“Qualquer ataque seria um crime contra a humanidade.” A frase do paraibano João Aguiar, integrante da Global Sumud Flotilla (GSF), ajuda a dimensionar a tensão que marcou a tentativa da missão humanitária de chegar a Gaza ontem. Mais de 500 ativistas participavam da travessia, levando alimentos e medicamentos para a população palestina. De acordo com o Flotilla Tracker, plataforma que acompanha em tempo real o deslocamento dos barcos, até o início da noite de ontem, 28 das 42 embarcações haviam sido interceptadas pela Marinha israelense e outras 13 constavam como “supostamente interceptadas”, incluindo o barco em que Aguiar estava, o Mikeno.
A reportagem tentou contato com o paraibano ao longo de toda a quinta-feira (2), data estimada para a chegada da flotilha a Gaza, mas não obteve resposta. A última atualização do Mikeno no sistema foi às 8h21 da manhã, a apenas um quilômetro do território palestino. Desde então, não houve novas informações sobre sua posição nem comunicação com os tripulantes. No Instagram, a GSF postou imagens do Mikeno sendo abordado pela Marinha israelense com jatos de água. Entretanto, o nome de João Aguiar não constava, até início da noite, nas listas oficiais de capturados.
Em vídeo postado nas redes sociais, uma das coordenadoras da GSF e irmã de João, Letícia Aguiar, conta que a embarcação estava sendo monitorada até a noite do dia 1o, quando um navio israelense começou a direcionar aos tripulantes jato de água fria e fétida para que parassem a navegação, o que não foi seguido. Desde então, perderam os contatos visual, por internet e por GPS.

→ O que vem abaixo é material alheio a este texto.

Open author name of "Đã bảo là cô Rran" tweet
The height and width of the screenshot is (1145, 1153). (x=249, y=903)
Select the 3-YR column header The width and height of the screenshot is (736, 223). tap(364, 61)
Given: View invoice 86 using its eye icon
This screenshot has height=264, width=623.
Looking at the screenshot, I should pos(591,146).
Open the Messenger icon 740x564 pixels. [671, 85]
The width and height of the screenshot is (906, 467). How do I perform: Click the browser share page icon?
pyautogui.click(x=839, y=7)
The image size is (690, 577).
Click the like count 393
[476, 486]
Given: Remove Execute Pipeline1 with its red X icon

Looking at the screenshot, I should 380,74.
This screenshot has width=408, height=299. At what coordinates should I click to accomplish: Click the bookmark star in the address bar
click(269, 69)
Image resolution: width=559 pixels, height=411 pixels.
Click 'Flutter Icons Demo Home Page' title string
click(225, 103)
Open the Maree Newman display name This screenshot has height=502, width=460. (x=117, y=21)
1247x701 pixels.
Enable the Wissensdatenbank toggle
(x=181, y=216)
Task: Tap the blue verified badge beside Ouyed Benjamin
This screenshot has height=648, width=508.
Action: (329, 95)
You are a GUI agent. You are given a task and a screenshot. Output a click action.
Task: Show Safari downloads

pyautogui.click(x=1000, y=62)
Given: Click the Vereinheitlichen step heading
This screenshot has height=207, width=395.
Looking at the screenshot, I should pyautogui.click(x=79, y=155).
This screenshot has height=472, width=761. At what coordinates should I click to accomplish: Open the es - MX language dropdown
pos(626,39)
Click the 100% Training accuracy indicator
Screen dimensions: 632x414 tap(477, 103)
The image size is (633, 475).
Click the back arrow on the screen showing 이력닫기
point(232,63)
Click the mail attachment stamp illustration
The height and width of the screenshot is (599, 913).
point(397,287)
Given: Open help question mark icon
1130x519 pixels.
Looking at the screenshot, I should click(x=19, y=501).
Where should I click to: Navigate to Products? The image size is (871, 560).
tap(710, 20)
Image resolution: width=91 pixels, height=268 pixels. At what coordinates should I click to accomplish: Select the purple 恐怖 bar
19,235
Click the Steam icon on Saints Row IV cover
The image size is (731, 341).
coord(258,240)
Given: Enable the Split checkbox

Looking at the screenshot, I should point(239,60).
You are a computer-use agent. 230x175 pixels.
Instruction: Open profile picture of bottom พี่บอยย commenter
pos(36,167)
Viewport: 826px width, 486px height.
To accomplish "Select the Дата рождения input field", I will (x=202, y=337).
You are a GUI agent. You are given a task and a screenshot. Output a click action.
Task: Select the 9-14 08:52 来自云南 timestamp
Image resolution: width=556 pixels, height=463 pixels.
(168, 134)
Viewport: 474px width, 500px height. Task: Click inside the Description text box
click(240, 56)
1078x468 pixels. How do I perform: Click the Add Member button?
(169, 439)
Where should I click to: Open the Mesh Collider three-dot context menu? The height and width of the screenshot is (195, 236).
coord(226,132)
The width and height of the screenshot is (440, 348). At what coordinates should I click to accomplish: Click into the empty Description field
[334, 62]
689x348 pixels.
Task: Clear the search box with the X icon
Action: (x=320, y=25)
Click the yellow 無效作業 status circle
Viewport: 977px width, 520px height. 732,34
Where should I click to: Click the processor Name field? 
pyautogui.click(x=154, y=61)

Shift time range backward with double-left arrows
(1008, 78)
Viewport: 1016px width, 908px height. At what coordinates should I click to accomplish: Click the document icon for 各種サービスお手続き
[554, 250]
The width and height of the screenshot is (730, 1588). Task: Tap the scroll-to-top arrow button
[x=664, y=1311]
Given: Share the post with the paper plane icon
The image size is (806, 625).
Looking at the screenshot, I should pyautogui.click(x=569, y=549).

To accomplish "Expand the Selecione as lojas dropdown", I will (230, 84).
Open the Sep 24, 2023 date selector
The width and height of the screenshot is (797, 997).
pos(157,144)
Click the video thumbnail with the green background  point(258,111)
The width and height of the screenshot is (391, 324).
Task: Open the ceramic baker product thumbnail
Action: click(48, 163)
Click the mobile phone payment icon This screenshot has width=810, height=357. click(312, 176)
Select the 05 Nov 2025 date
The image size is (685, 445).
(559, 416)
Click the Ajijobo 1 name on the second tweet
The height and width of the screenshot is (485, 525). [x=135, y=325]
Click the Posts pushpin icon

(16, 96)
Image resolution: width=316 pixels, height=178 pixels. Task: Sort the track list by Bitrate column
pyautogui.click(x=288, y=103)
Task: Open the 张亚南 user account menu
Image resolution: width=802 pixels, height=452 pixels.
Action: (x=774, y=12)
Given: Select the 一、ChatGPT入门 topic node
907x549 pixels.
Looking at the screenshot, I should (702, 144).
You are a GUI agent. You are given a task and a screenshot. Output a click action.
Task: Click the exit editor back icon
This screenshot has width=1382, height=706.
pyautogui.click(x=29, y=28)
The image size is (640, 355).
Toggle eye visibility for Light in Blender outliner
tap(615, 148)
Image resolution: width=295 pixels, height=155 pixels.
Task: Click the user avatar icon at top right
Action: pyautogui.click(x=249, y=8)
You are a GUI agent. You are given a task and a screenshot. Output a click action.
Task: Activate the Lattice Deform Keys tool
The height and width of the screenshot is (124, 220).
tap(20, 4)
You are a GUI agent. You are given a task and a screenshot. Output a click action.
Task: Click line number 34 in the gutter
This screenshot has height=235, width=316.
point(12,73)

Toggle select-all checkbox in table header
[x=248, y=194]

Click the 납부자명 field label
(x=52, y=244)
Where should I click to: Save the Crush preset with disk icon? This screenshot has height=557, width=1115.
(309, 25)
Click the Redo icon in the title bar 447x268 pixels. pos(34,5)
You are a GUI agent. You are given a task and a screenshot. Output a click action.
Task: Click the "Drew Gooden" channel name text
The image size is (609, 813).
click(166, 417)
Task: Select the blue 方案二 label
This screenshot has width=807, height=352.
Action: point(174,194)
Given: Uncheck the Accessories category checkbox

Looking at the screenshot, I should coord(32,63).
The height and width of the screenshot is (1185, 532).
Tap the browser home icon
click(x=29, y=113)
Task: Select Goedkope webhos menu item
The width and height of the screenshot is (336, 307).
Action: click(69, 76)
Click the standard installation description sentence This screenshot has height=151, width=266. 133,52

“A gente entende que estão desaparecidos e a gente está se comunicando com o governo brasileiro, pressionando a embaixada para que a gente tenha a resposta do governo terrorista de Israel sobre o paradeiro dele”. Além de Aguiar, até o fim desta edição, encontrava-se desaparecido também o brasileiro Miguel de Castro, que estava a bordo do barco Catalina.
Bloqueio na região
Após a operação, a imprensa internacional chegou a noticiar que o Mikeno teria sido o único barco a romper o bloqueio israelense e alcançar Gaza. Nas redes sociais, a mensagem que circulava era de que a população palestina havia recebido a tripulação com festa. Essa versão, entretanto, foi rapidamente desmentida por Israel, que afirmou que nenhum navio conseguiu atracar em Gaza e que todos os passageiros estão sendo levados ao porto de Ashdod para serem deportados. Entre os mais de 178 ativistas já detidos, estão 12 brasileiros, entre eles a deputada Luizianne Lins (PT-CE) e o militante Thiago Ávila. Para as organizações humanitárias envolvidas na missão, a operação é ilegal por ter ocorrido em águas internacionais e representa mais uma violação dos direitos fundamentais.
Cenário de tensão
A cena a bordo das embarcações confirma a gravidade do episódio. Transmissões ao vivo mostraram passageiros com coletes salva-vidas, de mãos erguidas, antes de jogarem os celulares ao mar para evitar a apreensão dos aparelhos. Israelenses, por rádio, advertiam que os barcos entravam em “zona de combate” e ordenavam a mudança imediata de rota. Também foram relatados o uso de canhões de água contra as embarcações e a presença de militares fortemente armados durante as interceptações.
João havia antecipado esse cenário em entrevista ao jornal A União. Antes mesmo da aproximação a Gaza, ele já falava do risco iminente de interceptação. “Fomos muito treinados para esses momentos, desde a preparação contra tempestades até a prática da não violência. Nossa cabeça está blindada, sabemos que estamos protegidos pelas leis internacionais”, afirmou. Segundo ele, nos últimos dias, a flotilha estava continuamente sendo rondada por barcos israelenses, situação que deixava a tripulação sempre em alerta. O paraibano lembrou ainda que a missão foi cuidadosamente organizada para não ser violenta e que seu único objetivo era levar ajuda concreta a Gaza. “Estamos transportando toneladas de medicamentos, alimentos e até impressoras 3D para próteses de crianças feridas”, disse.
*Matéria publicada originalmente na edição impressa do dia 03 de Outubro de 2025.